Computer Modelled Reality being what it is, it is possible for a student or teacher to simulate a large number of combinations and scenarios - indeed, it is possible to stumble upon scientifically valid scenarios that even the creators had not thought! This is very different from a static and linear medium which presents a fixed set of problems, or highlights a finite set of explorations.

Finally, a simulation is virtual which means that it resides inside a computer's memory and can be upgraded, enhanced and improved based on both experience and feedback. Being virtual means that it can take you beyond the accepted physical boundaries of an experiment. This opens wonderful possibilities such as increasing learning potential by adding more objects or insights and increasing engagement and collaboration with a set of teachers and students.

Simulations being dynamic and game-like, do wonders for creating engagement. In the hands of a guide, it becomes an effective tool for involving students. Learning by experiencing the thrill of discovery, and by doing all the tasks leading up to it, make this the ideal educational aid in supplementing traditional methods.

Exploriments on iPad: Episode I

"Education at a crossroads"

More and more, school work is being seen as a boring, tedious, zero-fun game. 
Movies, games and networking sites are vying for students' attention (and winning).

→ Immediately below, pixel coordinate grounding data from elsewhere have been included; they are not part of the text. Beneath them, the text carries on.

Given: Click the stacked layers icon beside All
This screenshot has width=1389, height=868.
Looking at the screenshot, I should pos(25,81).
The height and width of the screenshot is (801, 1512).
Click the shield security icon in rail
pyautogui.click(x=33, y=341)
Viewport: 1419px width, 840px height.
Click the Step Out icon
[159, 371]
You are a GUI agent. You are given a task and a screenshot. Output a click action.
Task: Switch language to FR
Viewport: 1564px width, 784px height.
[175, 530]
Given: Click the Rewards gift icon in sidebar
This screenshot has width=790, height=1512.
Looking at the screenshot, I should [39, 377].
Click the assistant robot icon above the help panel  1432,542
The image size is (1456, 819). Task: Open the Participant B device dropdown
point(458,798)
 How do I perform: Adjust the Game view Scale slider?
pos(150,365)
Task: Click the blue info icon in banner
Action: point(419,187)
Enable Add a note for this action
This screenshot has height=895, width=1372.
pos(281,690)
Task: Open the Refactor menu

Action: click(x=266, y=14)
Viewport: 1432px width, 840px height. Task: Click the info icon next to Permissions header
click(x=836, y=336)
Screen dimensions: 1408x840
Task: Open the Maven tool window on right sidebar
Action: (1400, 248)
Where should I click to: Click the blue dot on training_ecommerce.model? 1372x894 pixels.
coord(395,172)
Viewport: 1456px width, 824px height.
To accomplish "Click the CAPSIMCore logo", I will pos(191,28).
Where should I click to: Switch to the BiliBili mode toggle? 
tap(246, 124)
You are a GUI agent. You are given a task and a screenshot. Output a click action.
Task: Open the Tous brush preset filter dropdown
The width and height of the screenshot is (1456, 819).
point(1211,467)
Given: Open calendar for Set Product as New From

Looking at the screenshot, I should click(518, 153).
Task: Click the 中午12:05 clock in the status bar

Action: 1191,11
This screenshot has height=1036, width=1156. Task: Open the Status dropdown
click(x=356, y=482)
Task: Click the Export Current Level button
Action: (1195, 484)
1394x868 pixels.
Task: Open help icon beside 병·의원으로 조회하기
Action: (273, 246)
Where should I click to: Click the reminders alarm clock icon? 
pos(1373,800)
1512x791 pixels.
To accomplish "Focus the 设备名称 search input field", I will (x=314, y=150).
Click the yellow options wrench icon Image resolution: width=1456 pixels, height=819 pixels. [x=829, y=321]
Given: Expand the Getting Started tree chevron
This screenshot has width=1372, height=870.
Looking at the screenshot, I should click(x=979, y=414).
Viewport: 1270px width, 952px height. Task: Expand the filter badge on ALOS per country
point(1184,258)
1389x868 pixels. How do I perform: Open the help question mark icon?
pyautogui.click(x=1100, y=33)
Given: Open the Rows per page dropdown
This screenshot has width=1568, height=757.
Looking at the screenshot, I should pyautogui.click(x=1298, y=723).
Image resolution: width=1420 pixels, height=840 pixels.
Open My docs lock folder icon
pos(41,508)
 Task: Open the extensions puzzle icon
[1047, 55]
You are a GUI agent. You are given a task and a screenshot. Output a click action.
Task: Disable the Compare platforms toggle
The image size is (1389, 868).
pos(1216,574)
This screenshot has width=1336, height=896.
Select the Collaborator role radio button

Most methods of teaching used in schools are unidirectional and non-interactive, and that does not help; classroom instruction that only uses the book-and-board route leaves many students unable to cope, or struggling with text that does not adapt to individual needs. 

Schools need a supplement to boost engagement and generate interest.

Team Exploriments believes that a human brain thrives on stimulation, and that is the secret to making learning a fun activityStudying and learning are activities that are losing ground to gaming and networking. The few students who are interested get tagged geeky or nerdy, and that scares others away. This needs to change. We need role models and change agents to drive this change.

Something is not right. Poor grades and dropouts are on the rise. The lessons taught at school will stick in students' minds if they are fun. This will contribute to a happy, successful and rewarding life. Getting students interested in our technological world should be one of the major aims of education; gaining employment and earning a livelihood are secondary outcomes that will follow automatically, if the first principle is satisfied.

While textbooks, standardized tests and classrooms have their own place, they lack the ability to engage and be fun. Students live in a seductive, media-driven world in which educational aids are forced to compete for attention.

Exploriments offers hope. These are fun apps that allow for self paced exploration

Exploriments was designed to counter this situation. Every app is built from the ground up to reflect our core belief - that a student should learn concepts and ideas the fun way - by interacting with a virtual "lab", by advancing at his or her own pace and learning progressively, by discovering concepts (ably guided by our packaged content) and letting the engagement lead the way to discovery. 

Exploriments enable a game-like immersion, and engage students through the use of interactivity.

The world of pendulums, microscopes, magnets, doorbells, CD players, MP3 players, mobile phones, microwave ovens, cars, computers or even rockets, can be the most exciting of all playgrounds. We believe that the interactivity and game-like engagement achieved by Exploriments makes it a much needed supplement for traditional classroom instruction.